*** Given information Section Begins ***

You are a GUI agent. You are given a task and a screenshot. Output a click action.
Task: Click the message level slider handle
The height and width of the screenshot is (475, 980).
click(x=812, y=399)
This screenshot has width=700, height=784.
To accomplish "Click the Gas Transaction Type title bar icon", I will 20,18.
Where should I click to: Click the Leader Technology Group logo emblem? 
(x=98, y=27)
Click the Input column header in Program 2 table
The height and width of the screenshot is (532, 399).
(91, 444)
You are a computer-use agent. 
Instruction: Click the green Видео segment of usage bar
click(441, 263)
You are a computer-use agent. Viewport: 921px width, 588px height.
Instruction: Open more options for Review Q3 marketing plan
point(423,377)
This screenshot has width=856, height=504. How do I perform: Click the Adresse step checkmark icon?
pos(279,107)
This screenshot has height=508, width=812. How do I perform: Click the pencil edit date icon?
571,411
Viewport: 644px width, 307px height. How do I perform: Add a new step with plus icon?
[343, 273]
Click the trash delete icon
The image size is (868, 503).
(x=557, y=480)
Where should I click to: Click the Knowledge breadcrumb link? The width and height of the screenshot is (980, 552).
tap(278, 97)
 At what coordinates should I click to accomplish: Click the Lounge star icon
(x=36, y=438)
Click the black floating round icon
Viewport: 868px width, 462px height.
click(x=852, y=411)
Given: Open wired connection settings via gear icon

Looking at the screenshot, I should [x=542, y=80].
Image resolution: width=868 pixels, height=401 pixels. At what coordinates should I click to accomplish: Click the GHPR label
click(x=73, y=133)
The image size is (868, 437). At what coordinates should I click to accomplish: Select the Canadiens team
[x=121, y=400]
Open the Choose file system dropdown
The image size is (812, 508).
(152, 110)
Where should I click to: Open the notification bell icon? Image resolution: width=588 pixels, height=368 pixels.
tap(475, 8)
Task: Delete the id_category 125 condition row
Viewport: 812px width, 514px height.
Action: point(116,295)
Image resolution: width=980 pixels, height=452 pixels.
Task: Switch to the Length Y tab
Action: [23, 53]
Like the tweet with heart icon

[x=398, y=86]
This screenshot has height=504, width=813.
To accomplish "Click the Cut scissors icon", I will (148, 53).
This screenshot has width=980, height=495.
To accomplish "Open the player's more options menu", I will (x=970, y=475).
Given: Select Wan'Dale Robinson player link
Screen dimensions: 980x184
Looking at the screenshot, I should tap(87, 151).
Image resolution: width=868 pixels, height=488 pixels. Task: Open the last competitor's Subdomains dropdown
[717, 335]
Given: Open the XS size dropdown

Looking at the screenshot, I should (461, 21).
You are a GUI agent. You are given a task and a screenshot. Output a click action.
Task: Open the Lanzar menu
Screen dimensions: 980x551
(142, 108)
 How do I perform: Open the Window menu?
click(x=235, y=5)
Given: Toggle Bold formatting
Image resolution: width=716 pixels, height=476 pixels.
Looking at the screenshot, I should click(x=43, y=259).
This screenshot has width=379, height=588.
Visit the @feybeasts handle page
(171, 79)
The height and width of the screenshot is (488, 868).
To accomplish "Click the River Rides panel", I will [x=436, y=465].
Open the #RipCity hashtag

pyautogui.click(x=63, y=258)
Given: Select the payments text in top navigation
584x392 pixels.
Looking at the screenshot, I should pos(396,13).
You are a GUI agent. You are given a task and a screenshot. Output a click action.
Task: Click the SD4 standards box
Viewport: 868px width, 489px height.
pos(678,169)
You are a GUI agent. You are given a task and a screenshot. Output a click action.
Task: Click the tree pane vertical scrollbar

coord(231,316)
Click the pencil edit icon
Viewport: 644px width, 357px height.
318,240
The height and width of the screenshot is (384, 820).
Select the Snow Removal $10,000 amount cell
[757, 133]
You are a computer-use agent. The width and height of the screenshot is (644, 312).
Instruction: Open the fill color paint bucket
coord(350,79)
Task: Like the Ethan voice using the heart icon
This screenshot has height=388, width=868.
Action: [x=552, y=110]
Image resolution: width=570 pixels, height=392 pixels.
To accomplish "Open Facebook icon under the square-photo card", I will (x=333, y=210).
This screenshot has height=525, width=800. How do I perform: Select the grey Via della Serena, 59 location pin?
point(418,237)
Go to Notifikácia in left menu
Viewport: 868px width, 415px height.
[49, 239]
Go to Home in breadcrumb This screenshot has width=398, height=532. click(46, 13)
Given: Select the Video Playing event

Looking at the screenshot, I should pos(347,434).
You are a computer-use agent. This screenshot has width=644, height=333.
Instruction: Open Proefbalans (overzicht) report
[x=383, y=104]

*** Given information Section Ends ***

Produce the entries above once more, identical in every detail.

You are a GUI agent. You are given a task and a screenshot. Output a click action.
Task: Click the message level slider handle
The height and width of the screenshot is (475, 980).
click(x=812, y=399)
This screenshot has width=700, height=784.
To accomplish "Click the Gas Transaction Type title bar icon", I will 20,18.
Where should I click to: Click the Leader Technology Group logo emblem? 
(x=98, y=27)
Click the Input column header in Program 2 table
The height and width of the screenshot is (532, 399).
(91, 444)
You are a computer-use agent. 
Instruction: Click the green Видео segment of usage bar
click(441, 263)
You are a computer-use agent. Viewport: 921px width, 588px height.
Instruction: Open more options for Review Q3 marketing plan
point(423,377)
This screenshot has width=856, height=504. How do I perform: Click the Adresse step checkmark icon?
pos(279,107)
This screenshot has height=508, width=812. How do I perform: Click the pencil edit date icon?
571,411
Viewport: 644px width, 307px height. How do I perform: Add a new step with plus icon?
[343, 273]
Click the trash delete icon
The image size is (868, 503).
(x=557, y=480)
Where should I click to: Click the Knowledge breadcrumb link? The width and height of the screenshot is (980, 552).
tap(278, 97)
 At what coordinates should I click to accomplish: Click the Lounge star icon
(x=36, y=438)
Click the black floating round icon
Viewport: 868px width, 462px height.
click(x=852, y=411)
Given: Open wired connection settings via gear icon

Looking at the screenshot, I should [x=542, y=80].
Image resolution: width=868 pixels, height=401 pixels. At what coordinates should I click to accomplish: Click the GHPR label
click(x=73, y=133)
The image size is (868, 437). At what coordinates should I click to accomplish: Select the Canadiens team
[x=121, y=400]
Open the Choose file system dropdown
The image size is (812, 508).
(152, 110)
Where should I click to: Open the notification bell icon? Image resolution: width=588 pixels, height=368 pixels.
tap(475, 8)
Task: Delete the id_category 125 condition row
Viewport: 812px width, 514px height.
Action: point(116,295)
Image resolution: width=980 pixels, height=452 pixels.
Task: Switch to the Length Y tab
Action: [23, 53]
Like the tweet with heart icon

[x=398, y=86]
This screenshot has height=504, width=813.
To accomplish "Click the Cut scissors icon", I will (148, 53).
This screenshot has width=980, height=495.
To accomplish "Open the player's more options menu", I will (x=970, y=475).
Given: Select Wan'Dale Robinson player link
Screen dimensions: 980x184
Looking at the screenshot, I should tap(87, 151).
Image resolution: width=868 pixels, height=488 pixels. Task: Open the last competitor's Subdomains dropdown
[717, 335]
Given: Open the XS size dropdown

Looking at the screenshot, I should (461, 21).
You are a GUI agent. You are given a task and a screenshot. Output a click action.
Task: Open the Lanzar menu
Screen dimensions: 980x551
(142, 108)
 How do I perform: Open the Window menu?
click(x=235, y=5)
Given: Toggle Bold formatting
Image resolution: width=716 pixels, height=476 pixels.
Looking at the screenshot, I should click(x=43, y=259).
This screenshot has width=379, height=588.
Visit the @feybeasts handle page
(171, 79)
The height and width of the screenshot is (488, 868).
To accomplish "Click the River Rides panel", I will [x=436, y=465].
Open the #RipCity hashtag

pyautogui.click(x=63, y=258)
Given: Select the payments text in top navigation
584x392 pixels.
Looking at the screenshot, I should pos(396,13).
You are a GUI agent. You are given a task and a screenshot. Output a click action.
Task: Click the SD4 standards box
Viewport: 868px width, 489px height.
pos(678,169)
You are a GUI agent. You are given a task and a screenshot. Output a click action.
Task: Click the tree pane vertical scrollbar

coord(231,316)
Click the pencil edit icon
Viewport: 644px width, 357px height.
318,240
The height and width of the screenshot is (384, 820).
Select the Snow Removal $10,000 amount cell
[757, 133]
You are a computer-use agent. The width and height of the screenshot is (644, 312).
Instruction: Open the fill color paint bucket
coord(350,79)
Task: Like the Ethan voice using the heart icon
This screenshot has height=388, width=868.
Action: [x=552, y=110]
Image resolution: width=570 pixels, height=392 pixels.
To accomplish "Open Facebook icon under the square-photo card", I will (x=333, y=210).
This screenshot has height=525, width=800. How do I perform: Select the grey Via della Serena, 59 location pin?
point(418,237)
Go to Notifikácia in left menu
Viewport: 868px width, 415px height.
[49, 239]
Go to Home in breadcrumb This screenshot has width=398, height=532. click(46, 13)
Given: Select the Video Playing event

Looking at the screenshot, I should pos(347,434).
You are a computer-use agent. This screenshot has width=644, height=333.
Instruction: Open Proefbalans (overzicht) report
[x=383, y=104]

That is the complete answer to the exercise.